The 5-HT7 receptor antagonist SB-269970 alleviates seizure activity and downregulates hippocampal c-Fos expression in pentylenetetrazole-induced kindled rats
Published in Neurological Research, 2022
Bilal Sahin, Ercan Ozdemir, Erkan Gumus, Mustafa Ergul, Ahmet Sevki Taskiran
GABA, the main inhibitory neurotransmitter of the central nervous system, mainly acts on the GABAA receptor [39]. Biochemical and electrophysiological studies have shown that the pharmacological effects of PTZ are induced by blocking the binding sites of the GABAA receptor complex, known as benzodiazepine recognition sites [40]. Hippocampal GABA levels and number of GABAergic interneurons decreased in PTZ-kindled rats [41,42]. Moreover, Kaura et al. reported a reduction in extracellular GABA levels in kindled rat amygdala [43]. Also, GABA levels in cerebrospinal fluid of patients with epilepsy has been found to be lowered in early studies [44–46]. In a recent study in PTZ-kindling model epilepsy in rats, Taskiran et al. showed that GABA levels in the brain decreased after PTZ-induced seizures.
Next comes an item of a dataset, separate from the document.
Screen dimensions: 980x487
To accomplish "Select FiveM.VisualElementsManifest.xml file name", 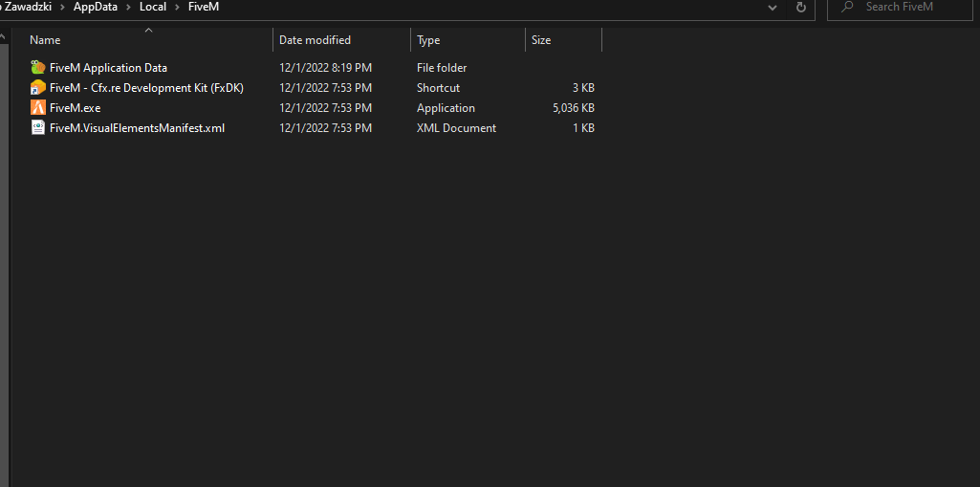I will coord(137,128).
In consistent with their study, in the present study, GABA levels were higher in the PTZ kindled rats [1]. 5-HT7 receptors are involved in serotonergic and GABAergic interactions in certain brain structures. 5-HT7 receptors in the DRN are localized on local GABAergic interneurons, which modulate the activity of 5-HT projection neurons. Thus, the activation of 5-HT7 receptors affects 5-HT release by modulating GABAergic transmission in DRN [47]. Moreover, 5-HT7 receptor activation inhibits GABAergic interneurons that target serotoninergic neurons in the raphe nucleus, and then increases 5-HT release in other areas of the brain [48]. On the other hand, 5-HT7 receptors decrease GABA-dependent currents in neurons of the hypothalamic suprachiasmatic nucleus [49]. Tokarski et al. showed that, in normal rat brain, activation of 5-HT7 receptors have enhanced the frequency of GABA-mediated sIPSCs in hippocampal CA1 neurons [17]. Similarly, in a normal rat globus pallidus, 5-HT7 receptor activation increased GABAergic transmission. However, in the present study, 5-HT7 antagonist SB-266970 increased hippocampal GABA levels. This contrast may be due to changes in brain neuronal circuits in kindling model epilepsy. Moreover, SB-266970 also decreased the spike number and percentage seizure duration, 5-HT7 receptor antagonists may show anti-convulsive properties via GABA mediated mechanism.